Risk of central nervous system demyelinating attack or optic neuritis recurrence after pediatric optic neuritis in Korea

Abstract

Purpose To investigate the rate of development of symptomatic central nervous system (CNS) demyelinating attacks or recurrent optic neuritis (ON) after the first episode of ON and its risk factors for Korean pediatric patients.Methods This multicenter retrospective cohort study included the patients under 18 years of age (n=132) diagnosed with ON without previous or simultaneous CNS demyelinating diseases. We obtained the clinical data including the results of neuro-ophthalmological examinations, magnetic resonance images (MRIs), antibody assays, and laboratory tests. We investigated the chronological course of demyelinating disease with respect to the occurrence of neurological symptoms and/or signs, and calculated the 5-year cumulative probability of CNS demyelinating disease or ON recurrence. ResultsDuring the follow-up period (63.1 +/- 46.7 months), 18 patients had experienced other CNS demyelinating attacks, and the 5-year cumulative probability was 14.0 +/- 3.6%. Involvement of the extraorbital optic nerve or optic chiasm and asymptomatic lesions on the brain or spinal MRI at initial presentation were significant predictors for CNS demyelinating attack after the first ON. The 5-year cumulative probability of CNS demyelinating attack was 44.4 +/- 24.8% in the AQP4-IgG group, 26.2 +/- 11.4% in the MOG-IgG group, and 8.7 +/- 5.9% in the double-negative group (P=0.416).

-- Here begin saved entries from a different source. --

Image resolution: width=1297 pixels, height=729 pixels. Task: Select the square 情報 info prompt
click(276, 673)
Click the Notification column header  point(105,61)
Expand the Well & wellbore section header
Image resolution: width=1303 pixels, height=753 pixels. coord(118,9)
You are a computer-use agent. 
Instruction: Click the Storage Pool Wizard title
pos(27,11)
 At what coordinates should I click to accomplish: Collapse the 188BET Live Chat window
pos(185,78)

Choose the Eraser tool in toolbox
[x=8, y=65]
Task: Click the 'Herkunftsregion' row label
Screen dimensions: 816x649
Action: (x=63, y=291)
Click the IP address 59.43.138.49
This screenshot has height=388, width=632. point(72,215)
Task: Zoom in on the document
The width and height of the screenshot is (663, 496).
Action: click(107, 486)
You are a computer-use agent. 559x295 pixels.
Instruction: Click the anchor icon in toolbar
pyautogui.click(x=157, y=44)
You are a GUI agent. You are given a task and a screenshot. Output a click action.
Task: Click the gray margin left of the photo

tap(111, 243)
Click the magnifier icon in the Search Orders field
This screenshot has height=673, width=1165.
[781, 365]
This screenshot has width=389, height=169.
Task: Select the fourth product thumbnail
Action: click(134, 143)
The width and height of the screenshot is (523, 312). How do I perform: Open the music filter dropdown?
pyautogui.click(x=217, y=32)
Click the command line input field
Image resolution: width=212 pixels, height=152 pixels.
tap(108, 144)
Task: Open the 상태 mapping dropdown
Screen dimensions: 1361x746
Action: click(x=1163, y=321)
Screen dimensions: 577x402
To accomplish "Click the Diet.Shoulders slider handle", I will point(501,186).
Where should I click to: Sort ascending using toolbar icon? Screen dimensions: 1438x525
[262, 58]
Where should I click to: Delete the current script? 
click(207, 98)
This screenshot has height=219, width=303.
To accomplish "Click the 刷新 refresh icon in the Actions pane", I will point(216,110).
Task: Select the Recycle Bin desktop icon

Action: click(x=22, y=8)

Thirty-two patients had experienced a recurrence of ON, and the 5-year cumulative probability was 24.6 +/- 4.0%. In the AQP4-IgG group, the 5-year cumulative probability was 83.3 +/- 15.2%, which was significantly higher than in the other groups (P<0.001).ConclusionsA careful and multidisciplinary approach including brain/spinal imaging and antibody assay can help predict further demyelinating attacks in pediatric ON patients.